[Stored entries]
──────────────────────────────

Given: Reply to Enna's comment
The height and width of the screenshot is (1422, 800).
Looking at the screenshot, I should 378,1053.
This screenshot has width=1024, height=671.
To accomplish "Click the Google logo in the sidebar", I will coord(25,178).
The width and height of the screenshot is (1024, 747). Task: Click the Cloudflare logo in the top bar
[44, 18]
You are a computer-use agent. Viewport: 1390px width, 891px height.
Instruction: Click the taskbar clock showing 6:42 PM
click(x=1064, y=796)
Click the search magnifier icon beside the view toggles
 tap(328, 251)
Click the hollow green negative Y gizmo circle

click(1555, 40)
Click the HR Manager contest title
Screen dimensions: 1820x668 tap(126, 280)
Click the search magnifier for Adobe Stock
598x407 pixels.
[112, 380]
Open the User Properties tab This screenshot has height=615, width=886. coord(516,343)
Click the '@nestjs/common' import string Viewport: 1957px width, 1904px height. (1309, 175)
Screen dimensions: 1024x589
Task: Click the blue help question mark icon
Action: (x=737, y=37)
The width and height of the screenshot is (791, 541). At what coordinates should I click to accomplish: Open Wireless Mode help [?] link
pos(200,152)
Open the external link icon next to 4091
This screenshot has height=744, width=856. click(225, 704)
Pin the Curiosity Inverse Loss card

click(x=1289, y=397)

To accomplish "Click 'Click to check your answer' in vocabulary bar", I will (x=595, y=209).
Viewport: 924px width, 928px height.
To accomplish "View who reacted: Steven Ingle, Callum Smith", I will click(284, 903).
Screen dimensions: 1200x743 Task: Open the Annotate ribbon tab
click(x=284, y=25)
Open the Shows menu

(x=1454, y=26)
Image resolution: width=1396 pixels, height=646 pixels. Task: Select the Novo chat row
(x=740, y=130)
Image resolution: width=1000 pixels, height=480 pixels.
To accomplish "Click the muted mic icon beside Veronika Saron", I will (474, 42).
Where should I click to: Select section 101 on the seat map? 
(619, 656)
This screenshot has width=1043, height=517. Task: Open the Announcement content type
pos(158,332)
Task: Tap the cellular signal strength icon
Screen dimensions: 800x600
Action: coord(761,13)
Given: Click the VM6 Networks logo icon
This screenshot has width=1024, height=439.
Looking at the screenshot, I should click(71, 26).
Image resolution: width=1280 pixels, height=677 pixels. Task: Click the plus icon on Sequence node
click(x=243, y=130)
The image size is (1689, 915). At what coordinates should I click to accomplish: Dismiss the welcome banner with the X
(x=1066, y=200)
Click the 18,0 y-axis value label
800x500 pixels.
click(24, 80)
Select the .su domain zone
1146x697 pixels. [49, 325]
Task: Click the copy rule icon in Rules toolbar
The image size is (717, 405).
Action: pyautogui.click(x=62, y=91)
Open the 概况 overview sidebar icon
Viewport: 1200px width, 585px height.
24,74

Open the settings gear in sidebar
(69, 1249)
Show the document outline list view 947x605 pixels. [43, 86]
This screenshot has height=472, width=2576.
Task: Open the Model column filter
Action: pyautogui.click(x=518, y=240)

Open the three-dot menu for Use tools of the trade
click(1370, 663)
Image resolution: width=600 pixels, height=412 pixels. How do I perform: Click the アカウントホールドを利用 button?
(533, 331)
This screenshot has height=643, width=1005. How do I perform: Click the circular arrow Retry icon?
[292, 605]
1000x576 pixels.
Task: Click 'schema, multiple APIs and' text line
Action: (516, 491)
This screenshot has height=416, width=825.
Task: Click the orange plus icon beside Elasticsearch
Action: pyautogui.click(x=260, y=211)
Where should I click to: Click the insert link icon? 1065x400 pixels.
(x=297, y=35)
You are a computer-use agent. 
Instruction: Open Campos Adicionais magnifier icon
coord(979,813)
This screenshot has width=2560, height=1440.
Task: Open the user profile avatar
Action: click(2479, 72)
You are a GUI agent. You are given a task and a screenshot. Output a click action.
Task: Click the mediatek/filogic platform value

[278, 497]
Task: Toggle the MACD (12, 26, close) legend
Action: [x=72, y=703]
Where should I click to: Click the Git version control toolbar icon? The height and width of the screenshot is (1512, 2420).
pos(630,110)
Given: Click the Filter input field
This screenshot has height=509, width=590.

──────────────────────────────

WHAT IS EXPECTED.
Output every line of the entries above as a numbered list, omitting any blank lines.

RESPONSE FOR THIS EXERCISE.
1. Given: Reply to Enna's comment
2. The height and width of the screenshot is (1422, 800).
3. Looking at the screenshot, I should 378,1053.
4. This screenshot has width=1024, height=671.
5. To accomplish "Click the Google logo in the sidebar", I will coord(25,178).
6. The width and height of the screenshot is (1024, 747). Task: Click the Cloudflare logo in the top bar
7. [44, 18]
8. You are a computer-use agent. Viewport: 1390px width, 891px height.
9. Instruction: Click the taskbar clock showing 6:42 PM
10. click(x=1064, y=796)
11. Click the search magnifier icon beside the view toggles
12.  tap(328, 251)
13. Click the hollow green negative Y gizmo circle
14. click(1555, 40)
15. Click the HR Manager contest title
16. Screen dimensions: 1820x668 tap(126, 280)
17. Click the search magnifier for Adobe Stock
18. 598x407 pixels.
19. [112, 380]
20. Open the User Properties tab This screenshot has height=615, width=886. coord(516,343)
21. Click the '@nestjs/common' import string Viewport: 1957px width, 1904px height. (1309, 175)
22. Screen dimensions: 1024x589
23. Task: Click the blue help question mark icon
24. Action: (x=737, y=37)
25. The width and height of the screenshot is (791, 541). At what coordinates should I click to accomplish: Open Wireless Mode help [?] link
26. pos(200,152)
27. Open the external link icon next to 4091
28. This screenshot has height=744, width=856. click(225, 704)
29. Pin the Curiosity Inverse Loss card
30. click(x=1289, y=397)
31. To accomplish "Click 'Click to check your answer' in vocabulary bar", I will (x=595, y=209).
32. Viewport: 924px width, 928px height.
33. To accomplish "View who reacted: Steven Ingle, Callum Smith", I will click(284, 903).
34. Screen dimensions: 1200x743 Task: Open the Annotate ribbon tab
35. click(x=284, y=25)
36. Open the Shows menu
37. (x=1454, y=26)
38. Image resolution: width=1396 pixels, height=646 pixels. Task: Select the Novo chat row
39. (x=740, y=130)
40. Image resolution: width=1000 pixels, height=480 pixels.
41. To accomplish "Click the muted mic icon beside Veronika Saron", I will (474, 42).
42. Where should I click to: Select section 101 on the seat map? 
43. (619, 656)
44. This screenshot has width=1043, height=517. Task: Open the Announcement content type
45. pos(158,332)
46. Task: Tap the cellular signal strength icon
47. Screen dimensions: 800x600
48. Action: coord(761,13)
49. Given: Click the VM6 Networks logo icon
50. This screenshot has width=1024, height=439.
51. Looking at the screenshot, I should click(71, 26).
52. Image resolution: width=1280 pixels, height=677 pixels. Task: Click the plus icon on Sequence node
53. click(x=243, y=130)
54. The image size is (1689, 915). At what coordinates should I click to accomplish: Dismiss the welcome banner with the X
55. (x=1066, y=200)
56. Click the 18,0 y-axis value label
57. 800x500 pixels.
58. click(24, 80)
59. Select the .su domain zone
60. 1146x697 pixels. [49, 325]
61. Task: Click the copy rule icon in Rules toolbar
62. The image size is (717, 405).
63. Action: pyautogui.click(x=62, y=91)
64. Open the 概况 overview sidebar icon
65. Viewport: 1200px width, 585px height.
66. 24,74
67. Open the settings gear in sidebar
68. (69, 1249)
69. Show the document outline list view 947x605 pixels. [43, 86]
70. This screenshot has height=472, width=2576.
71. Task: Open the Model column filter
72. Action: pyautogui.click(x=518, y=240)
73. Open the three-dot menu for Use tools of the trade
74. click(1370, 663)
75. Image resolution: width=600 pixels, height=412 pixels. How do I perform: Click the アカウントホールドを利用 button?
76. (533, 331)
77. This screenshot has height=643, width=1005. How do I perform: Click the circular arrow Retry icon?
78. [292, 605]
79. 1000x576 pixels.
80. Task: Click 'schema, multiple APIs and' text line
81. Action: (516, 491)
82. This screenshot has height=416, width=825.
83. Task: Click the orange plus icon beside Elasticsearch
84. Action: pyautogui.click(x=260, y=211)
85. Where should I click to: Click the insert link icon? 1065x400 pixels.
86. (x=297, y=35)
87. You are a computer-use agent. 
88. Instruction: Open Campos Adicionais magnifier icon
89. coord(979,813)
90. This screenshot has width=2560, height=1440.
91. Task: Open the user profile avatar
92. Action: click(2479, 72)
93. You are a GUI agent. You are given a task and a screenshot. Output a click action.
94. Task: Click the mediatek/filogic platform value
95. [278, 497]
96. Task: Toggle the MACD (12, 26, close) legend
97. Action: [x=72, y=703]
98. Where should I click to: Click the Git version control toolbar icon? The height and width of the screenshot is (1512, 2420).
99. pos(630,110)
100. Given: Click the Filter input field
101. This screenshot has height=509, width=590.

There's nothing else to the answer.